Could be interesting. We've come a long way since Karloff.


----------



## BAYLOR (Dec 25, 2016)

clovis-man said:


> Could be interesting. We've come a long way since Karloff.



His Mummy film is classic stuff. Ive seen it many times, It never gets old.


----------



## 2DaveWixon (Dec 25, 2016)

Quellist said:


> I don't see this as a reboot really, it seems to be totaly different class of film to Brendan Frasers (camped up atrocity) of a film. To be fair The Mummy was ok, but it couldnt decide if it wanted to be Indiana Jones, or a teen horror flick. The follow ups were awful.

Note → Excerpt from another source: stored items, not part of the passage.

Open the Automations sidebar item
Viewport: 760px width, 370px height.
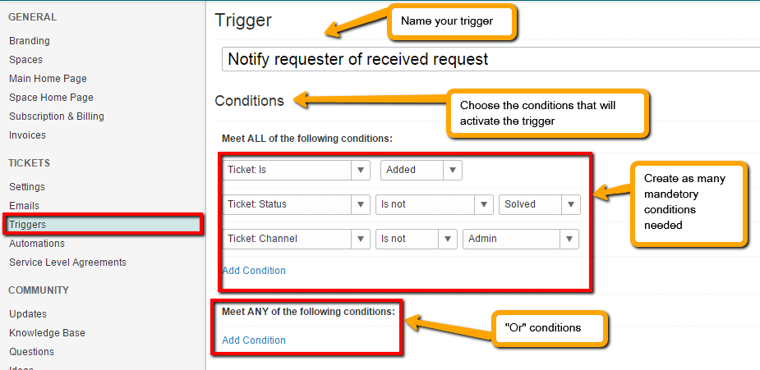pyautogui.click(x=37, y=244)
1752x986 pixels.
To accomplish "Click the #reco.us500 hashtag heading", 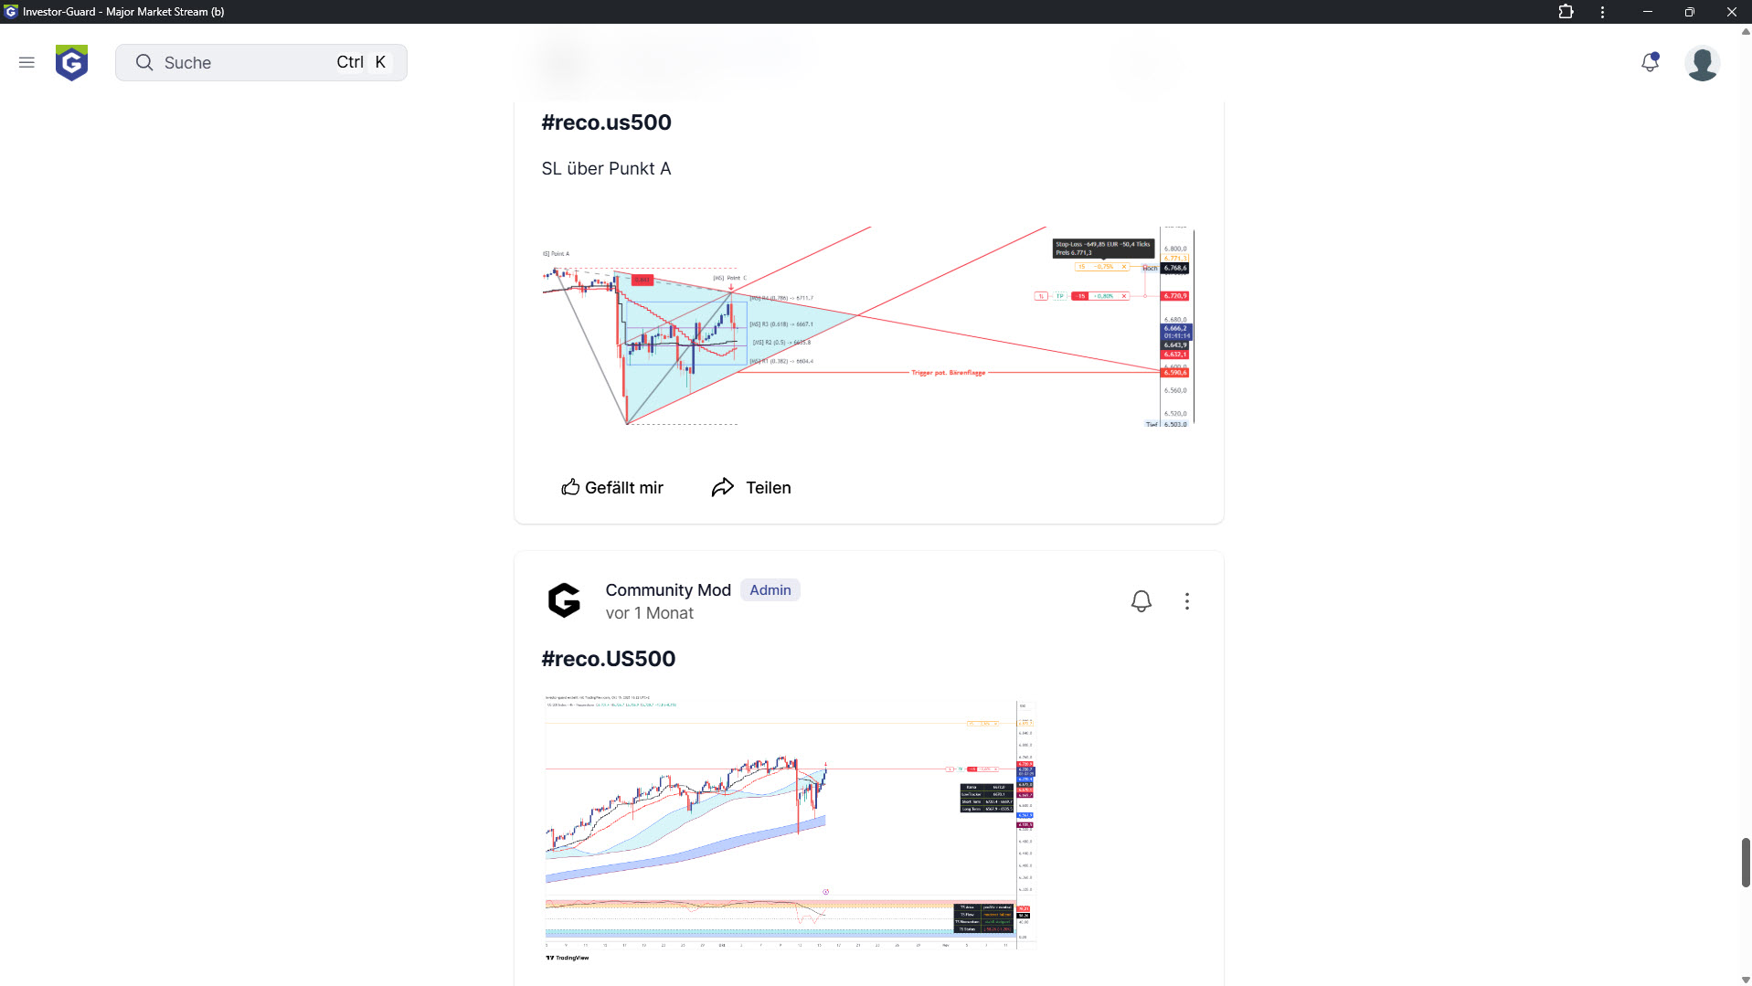I will coord(606,122).
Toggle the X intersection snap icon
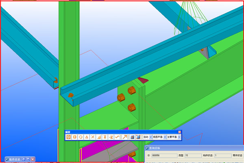Screen dimensions: 244x163 [x=93, y=137]
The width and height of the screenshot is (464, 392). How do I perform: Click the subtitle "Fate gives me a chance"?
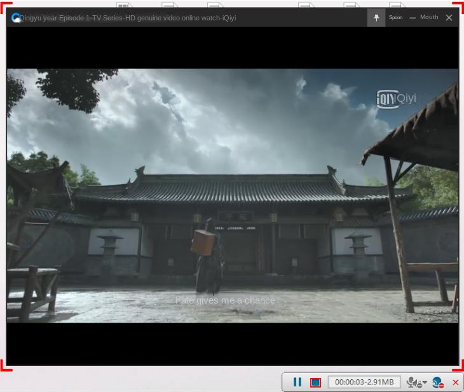[x=225, y=300]
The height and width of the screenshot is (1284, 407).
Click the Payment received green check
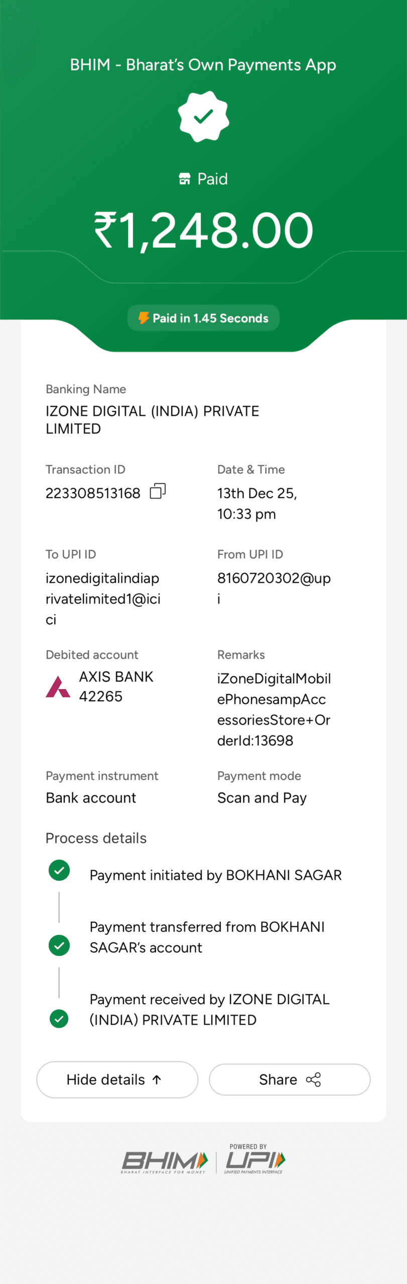59,1019
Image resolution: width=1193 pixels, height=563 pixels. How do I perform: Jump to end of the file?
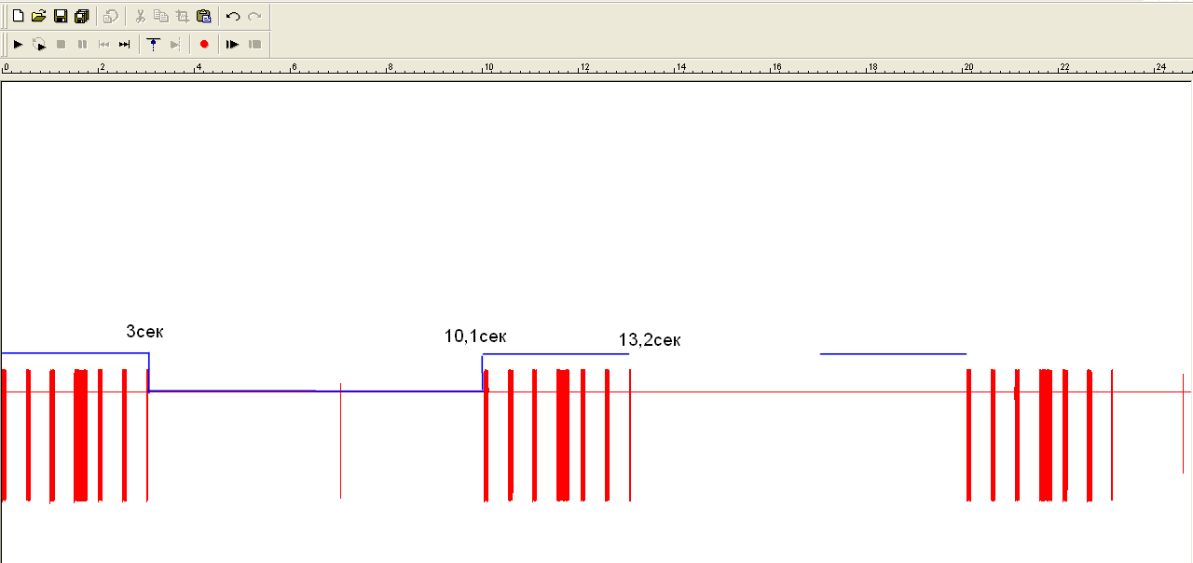point(125,44)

I agree with part of what you say (not about the Fraser movies, of which I thought #1 and #2 were very entertaining); that is, this is a different class of film. It appears that this is the start of an entirely new "line" of mummy stories, that is likely to be much less campy, much more of a horror film, and that combined with action/adventure in the familiar Tom Cruise mode. I suspect I'll like it.
(It continues to intrigue me how often Cruise does films from the SF genre; and now it appears he may be entering the Fantasy arena...I guess I always like seeing filmmakers who not only seem to have an appreciation for SF and F, but who make strong attempts at doing it...Will Smith is another such, imho).


----------



## 2DaveWixon (Dec 25, 2016)

clovis-man said:


> Could be interesting. We've come a long way since Karloff.


It was indeed a classic. But classics get old, and Karloff's film got "old" to me...


----------



## Vertigo (Dec 25, 2016)

Sorry but as soon as I see a film with Tom Cruise in it is immediately marked down for me. Occasionally a particularly good film manages to rise above his appalling acting; this doesn't look like being one of those.


----------



## clovis-man (Dec 25, 2016)

2DaveWixon said:


> It was indeed a classic. But classics get old, and Karloff's film got "old" to me...

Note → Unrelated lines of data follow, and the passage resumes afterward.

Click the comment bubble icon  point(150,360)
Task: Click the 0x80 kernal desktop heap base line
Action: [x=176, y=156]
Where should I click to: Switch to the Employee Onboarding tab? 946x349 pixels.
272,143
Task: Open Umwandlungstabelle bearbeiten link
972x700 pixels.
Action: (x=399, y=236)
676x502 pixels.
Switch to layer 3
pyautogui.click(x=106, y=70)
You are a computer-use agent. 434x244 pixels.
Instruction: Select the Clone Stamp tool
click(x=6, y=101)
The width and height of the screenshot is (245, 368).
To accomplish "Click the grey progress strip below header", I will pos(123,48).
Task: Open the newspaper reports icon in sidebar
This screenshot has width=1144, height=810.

 I thought the fear he instilled without benefit of excessive makeup or cloth wrappings was quite impressive. Everything subsequent has been increasingly loaded with gimmicks.


----------



## 2DaveWixon (Dec 25, 2016)

Vertigo said:


> Sorry but as soon as I see a film with Tom Cruise in it is immediately marked down for me. Occasionally a particularly good film manages to rise above his appalling acting; this doesn't look like being one of those.

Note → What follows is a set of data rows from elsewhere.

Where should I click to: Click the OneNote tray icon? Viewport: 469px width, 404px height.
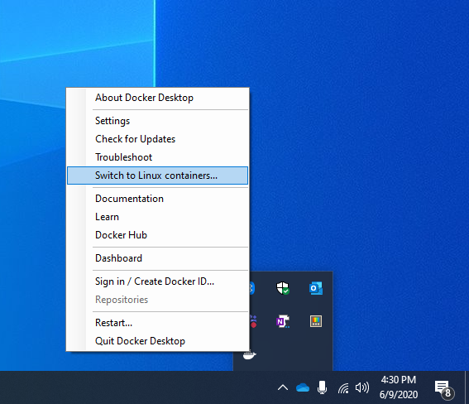tap(283, 321)
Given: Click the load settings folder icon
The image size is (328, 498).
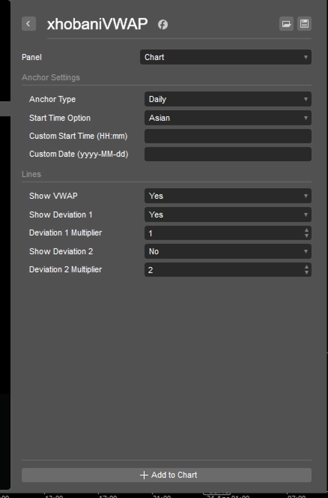Looking at the screenshot, I should pos(286,24).
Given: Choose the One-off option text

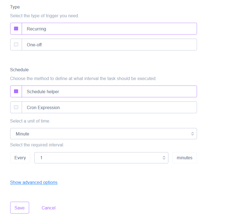Looking at the screenshot, I should 34,45.
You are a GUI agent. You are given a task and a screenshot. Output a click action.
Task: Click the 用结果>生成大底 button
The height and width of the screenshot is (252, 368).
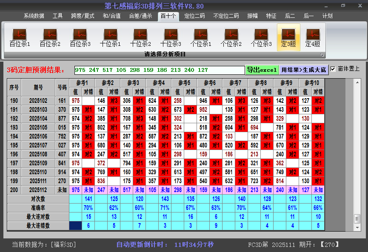[x=304, y=70]
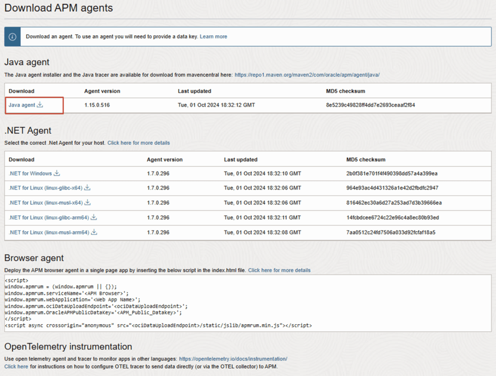Image resolution: width=496 pixels, height=376 pixels.
Task: Open the Maven repository URL link
Action: click(307, 75)
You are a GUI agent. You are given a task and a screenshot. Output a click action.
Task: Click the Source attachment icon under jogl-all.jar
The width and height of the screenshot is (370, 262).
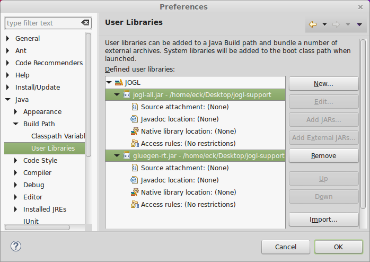tap(135, 107)
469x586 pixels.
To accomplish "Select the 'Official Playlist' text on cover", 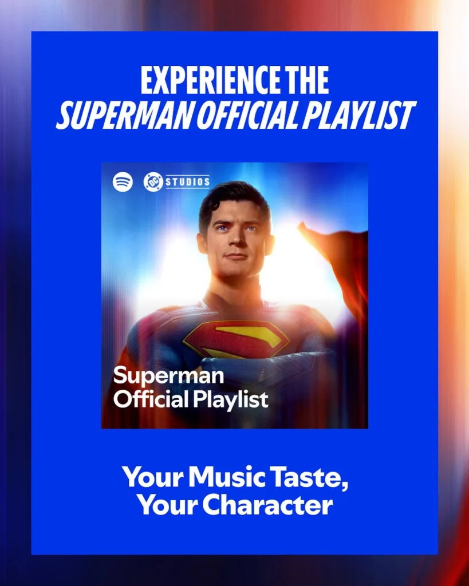I will coord(191,400).
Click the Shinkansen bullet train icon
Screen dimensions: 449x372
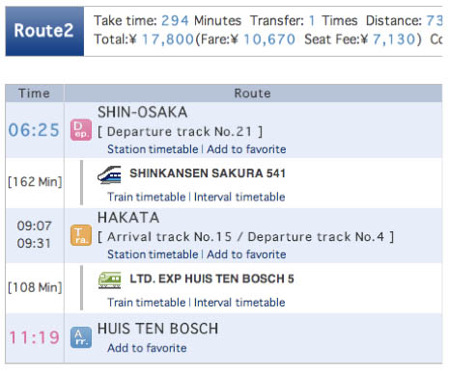110,174
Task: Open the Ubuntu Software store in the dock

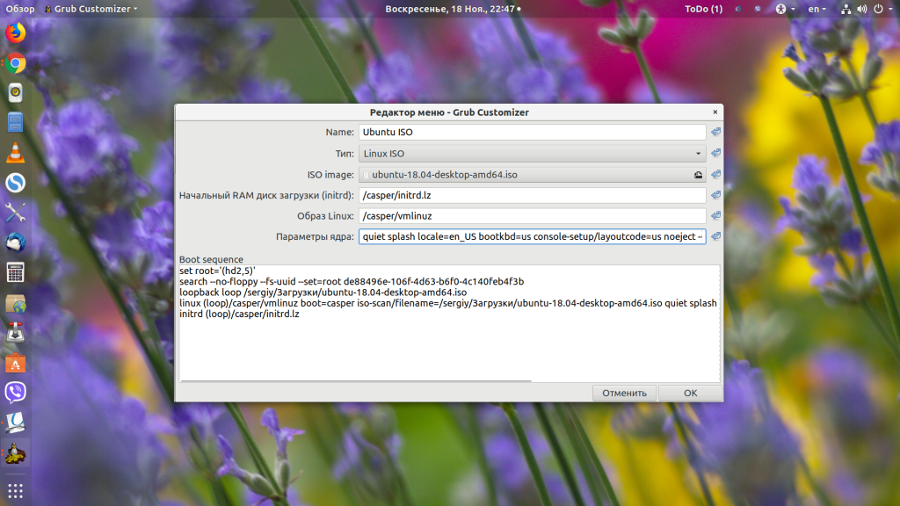Action: 15,362
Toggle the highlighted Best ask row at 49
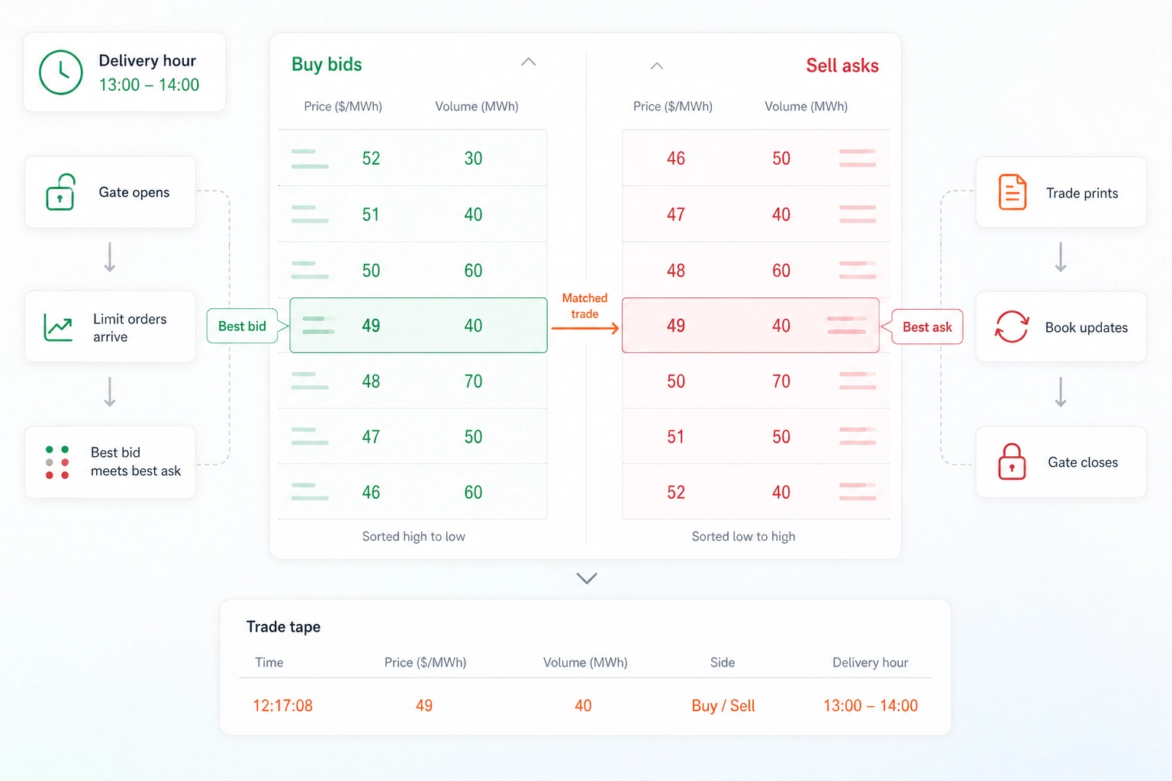The width and height of the screenshot is (1172, 781). tap(751, 326)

I don't think you need to apologize for having a low opinion about Tom Cruise's acting. It's not your fault.
Er -- is it? Is there something you haven't told us?

I don't watch his movies for the acting. Mostly, I think, I watch for the fights -- his characters always take an incredible amount of punishment, which would ordinarily turn me off due to the unreality aspect of it. But still and all, they're usually good fights. His Mission: Impossible films are good that way, for instance...and that scene in one of them, where he was hanging by a failing suction cup off the side of the Burj al-Khalifah (the tall skyscraper in Dubai), was way scary...
(Interestingly, though, I found his character, and his acting, much better in his second "Jack Reacher" film...)


----------



## 2DaveWixon (Dec 25, 2016)

clovis-man said:


> I thought the fear he instilled without benefit of excessive makeup or cloth wrappings was quite impressive. Everything subsequent has been increasingly loaded with gimmicks.


True.
The first horror films did that. But human nature gets jaded with the things it's seen, and needs more, and more, and more again -- to create the level of excitement/fear that it got before...it's kind of like an addiction, I think...


----------



## Starbeast (Dec 26, 2016)

I don't have high hopes for this one. The trailer looked too typical.


----------



## 2DaveWixon (Dec 26, 2016)

Starbeast said:


> I don't have high hopes for this one. The trailer looked too typical.


You may well be right. But I will likely give it a couple hours of my time -- knowing that sometimes me initial reactions to things can be wrong...


----------